Entries for locating words and elements
________________________________________

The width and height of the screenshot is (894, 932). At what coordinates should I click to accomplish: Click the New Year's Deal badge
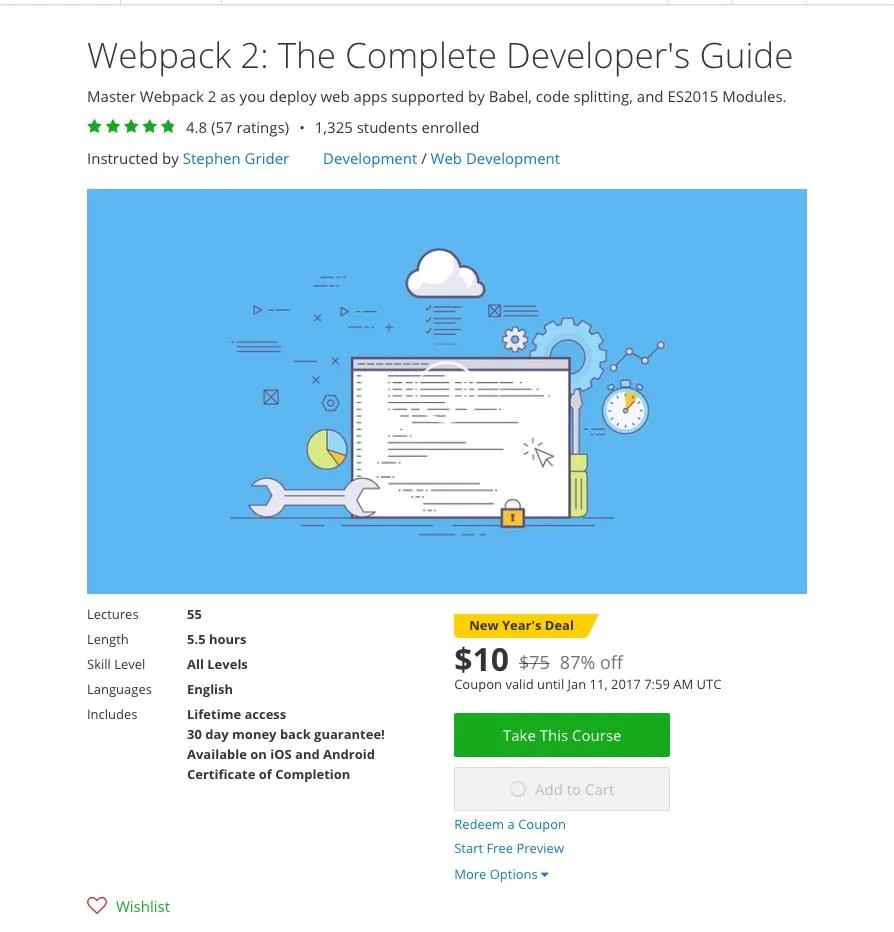click(522, 626)
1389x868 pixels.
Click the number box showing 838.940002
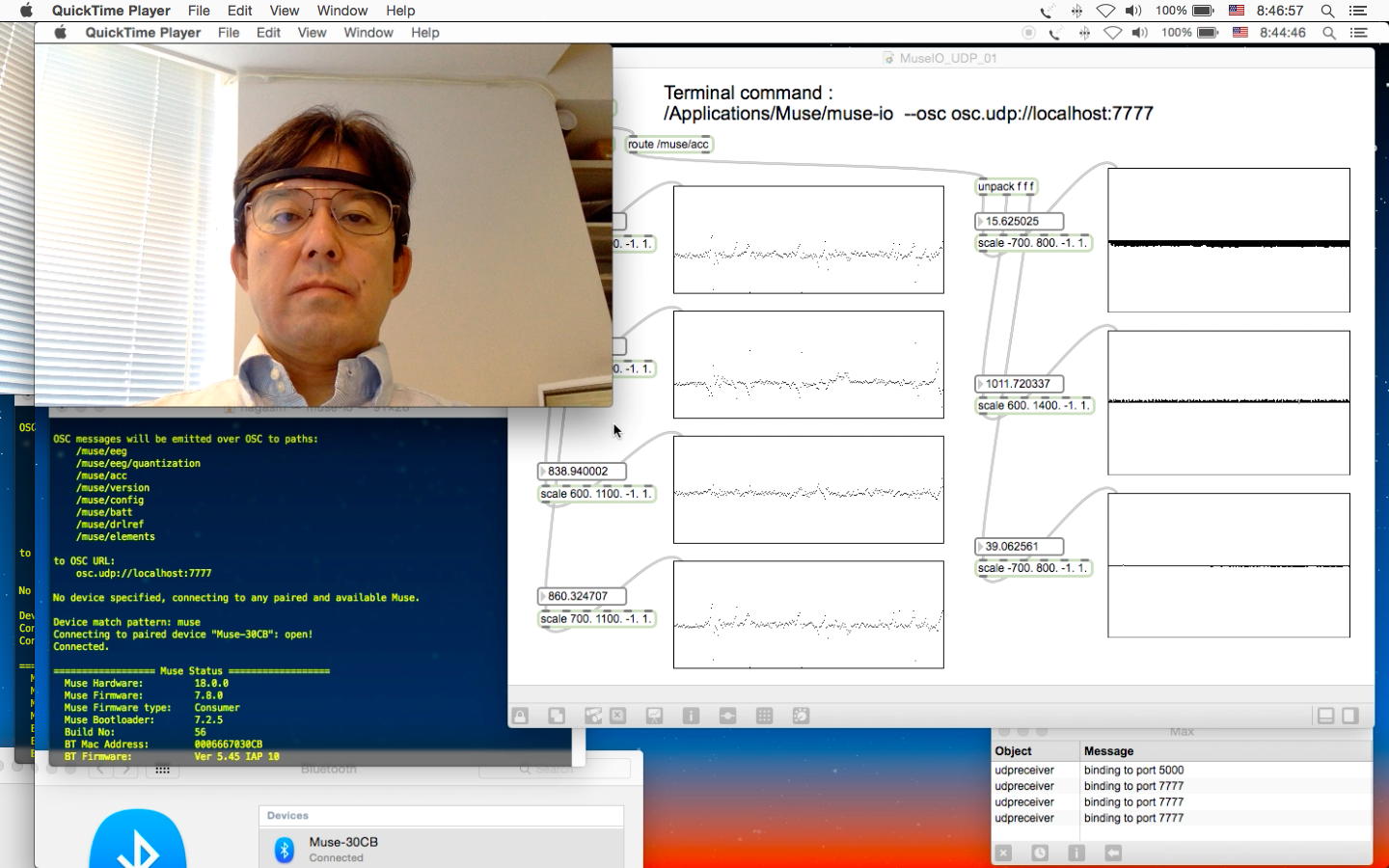582,472
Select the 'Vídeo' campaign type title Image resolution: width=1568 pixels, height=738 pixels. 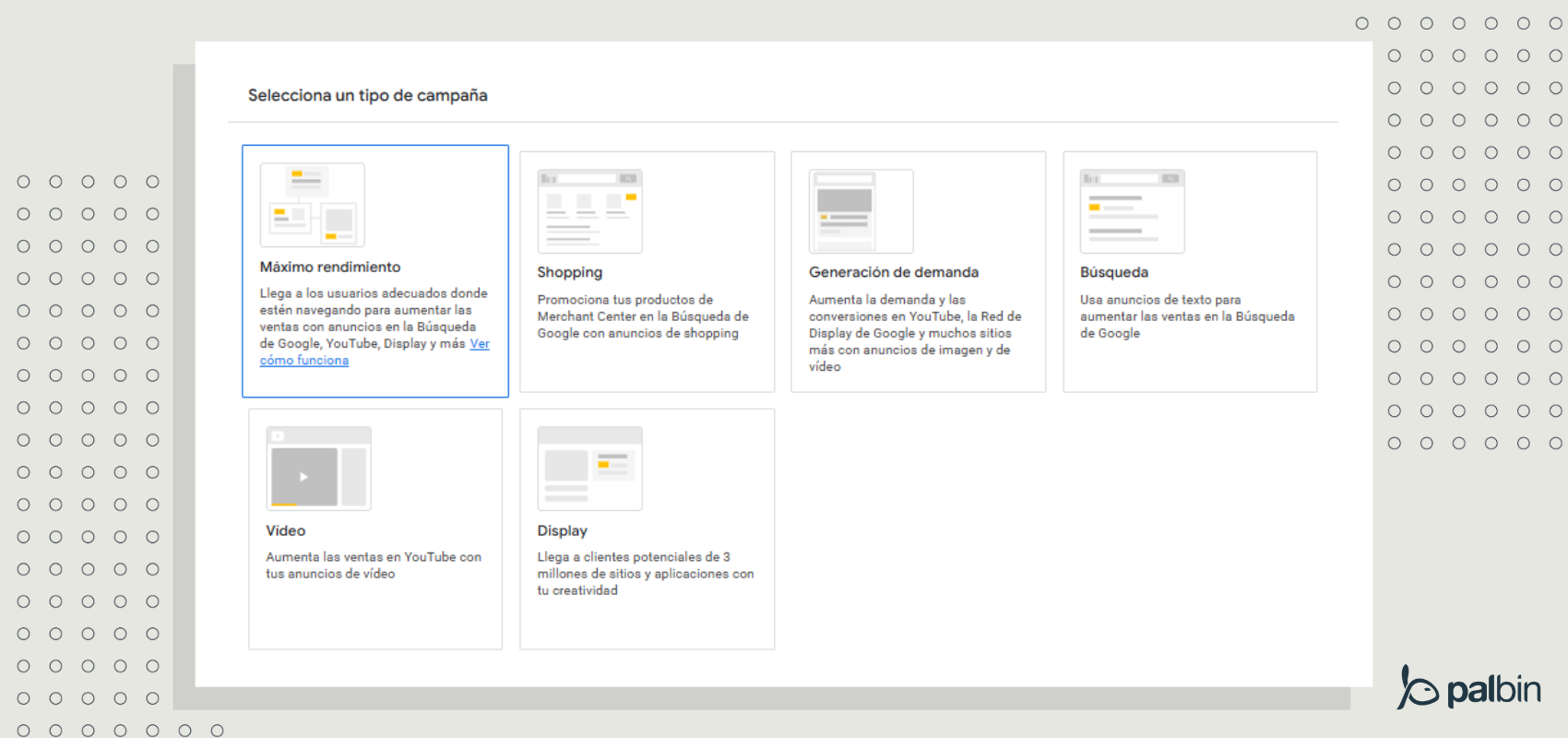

________________________________________

■ What is required:
Rewrite all the items above, swapping every "pixels" for "px" and leaving everything else unchanged. Omit the pictures from your version.

■ Final result:
The width and height of the screenshot is (894, 932). At what coordinates should I click to accomplish: Click the New Year's Deal badge
click(522, 626)
1389x868 px.
Click the number box showing 838.940002
582,472
Select the 'Vídeo' campaign type title Image resolution: width=1568 px, height=738 px. 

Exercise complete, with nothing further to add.